§ **RECORDS PROVIDED**
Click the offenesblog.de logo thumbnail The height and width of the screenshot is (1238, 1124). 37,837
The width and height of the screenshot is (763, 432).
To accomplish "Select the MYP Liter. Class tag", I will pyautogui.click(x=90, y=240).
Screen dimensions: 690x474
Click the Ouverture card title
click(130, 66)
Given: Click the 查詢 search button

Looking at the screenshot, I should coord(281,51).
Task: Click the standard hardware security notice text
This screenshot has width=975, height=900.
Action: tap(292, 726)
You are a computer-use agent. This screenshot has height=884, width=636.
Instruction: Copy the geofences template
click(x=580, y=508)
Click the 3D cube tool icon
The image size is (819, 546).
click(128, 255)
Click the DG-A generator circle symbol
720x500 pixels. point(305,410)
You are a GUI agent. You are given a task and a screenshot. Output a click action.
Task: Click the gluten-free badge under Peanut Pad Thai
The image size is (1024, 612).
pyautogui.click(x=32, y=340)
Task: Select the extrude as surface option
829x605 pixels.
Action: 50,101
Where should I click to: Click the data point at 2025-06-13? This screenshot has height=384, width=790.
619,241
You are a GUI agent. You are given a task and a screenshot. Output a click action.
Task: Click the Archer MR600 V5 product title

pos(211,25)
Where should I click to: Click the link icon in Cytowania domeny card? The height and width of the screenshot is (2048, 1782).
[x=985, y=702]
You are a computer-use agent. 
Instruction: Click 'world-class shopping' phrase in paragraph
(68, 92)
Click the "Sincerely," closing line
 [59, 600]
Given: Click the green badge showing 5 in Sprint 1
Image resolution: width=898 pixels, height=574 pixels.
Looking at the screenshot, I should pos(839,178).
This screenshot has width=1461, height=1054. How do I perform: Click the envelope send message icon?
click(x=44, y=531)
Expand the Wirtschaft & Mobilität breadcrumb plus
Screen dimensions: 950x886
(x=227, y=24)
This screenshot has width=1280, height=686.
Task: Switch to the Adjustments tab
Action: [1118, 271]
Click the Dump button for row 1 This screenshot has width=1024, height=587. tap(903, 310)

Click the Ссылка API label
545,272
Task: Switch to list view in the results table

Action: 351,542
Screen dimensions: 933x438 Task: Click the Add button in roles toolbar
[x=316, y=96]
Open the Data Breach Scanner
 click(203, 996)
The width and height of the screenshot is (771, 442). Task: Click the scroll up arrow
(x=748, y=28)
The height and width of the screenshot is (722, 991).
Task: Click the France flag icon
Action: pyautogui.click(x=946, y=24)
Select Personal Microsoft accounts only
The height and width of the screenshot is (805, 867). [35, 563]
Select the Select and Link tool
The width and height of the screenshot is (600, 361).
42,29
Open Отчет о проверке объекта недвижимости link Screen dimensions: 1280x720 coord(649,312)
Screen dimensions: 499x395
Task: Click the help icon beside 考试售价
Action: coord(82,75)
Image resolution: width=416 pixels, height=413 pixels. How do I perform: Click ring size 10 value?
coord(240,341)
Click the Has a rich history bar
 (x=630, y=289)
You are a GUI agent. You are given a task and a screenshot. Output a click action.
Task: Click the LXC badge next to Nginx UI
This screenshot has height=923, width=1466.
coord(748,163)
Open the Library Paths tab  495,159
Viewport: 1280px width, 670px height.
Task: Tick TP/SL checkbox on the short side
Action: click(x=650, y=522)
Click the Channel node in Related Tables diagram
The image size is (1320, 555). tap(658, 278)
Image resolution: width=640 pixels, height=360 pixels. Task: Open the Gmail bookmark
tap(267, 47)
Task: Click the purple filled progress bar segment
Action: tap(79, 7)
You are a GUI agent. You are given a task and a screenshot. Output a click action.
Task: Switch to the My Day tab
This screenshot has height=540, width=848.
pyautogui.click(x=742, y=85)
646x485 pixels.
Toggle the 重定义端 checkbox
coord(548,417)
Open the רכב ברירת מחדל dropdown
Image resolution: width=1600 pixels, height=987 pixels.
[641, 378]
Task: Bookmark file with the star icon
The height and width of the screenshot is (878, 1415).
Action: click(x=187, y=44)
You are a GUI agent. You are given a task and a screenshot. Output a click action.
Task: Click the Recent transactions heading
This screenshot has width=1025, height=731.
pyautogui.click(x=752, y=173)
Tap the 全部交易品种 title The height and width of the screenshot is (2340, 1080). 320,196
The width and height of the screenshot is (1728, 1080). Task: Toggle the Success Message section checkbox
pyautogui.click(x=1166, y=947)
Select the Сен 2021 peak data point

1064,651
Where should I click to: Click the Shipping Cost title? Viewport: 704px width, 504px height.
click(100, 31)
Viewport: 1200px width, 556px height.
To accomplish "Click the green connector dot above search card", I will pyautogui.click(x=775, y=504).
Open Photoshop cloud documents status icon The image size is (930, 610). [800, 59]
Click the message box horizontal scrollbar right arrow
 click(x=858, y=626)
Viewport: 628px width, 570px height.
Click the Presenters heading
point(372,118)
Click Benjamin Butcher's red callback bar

§ **YOUR ASSIGNMENT**
For this exercise, gather every line of the data that contains the word "green".

§ **YOUR RESPONSE**
Given: Click the green badge showing 5 in Sprint 1
To accomplish "Click the green connector dot above search card", I will pyautogui.click(x=775, y=504).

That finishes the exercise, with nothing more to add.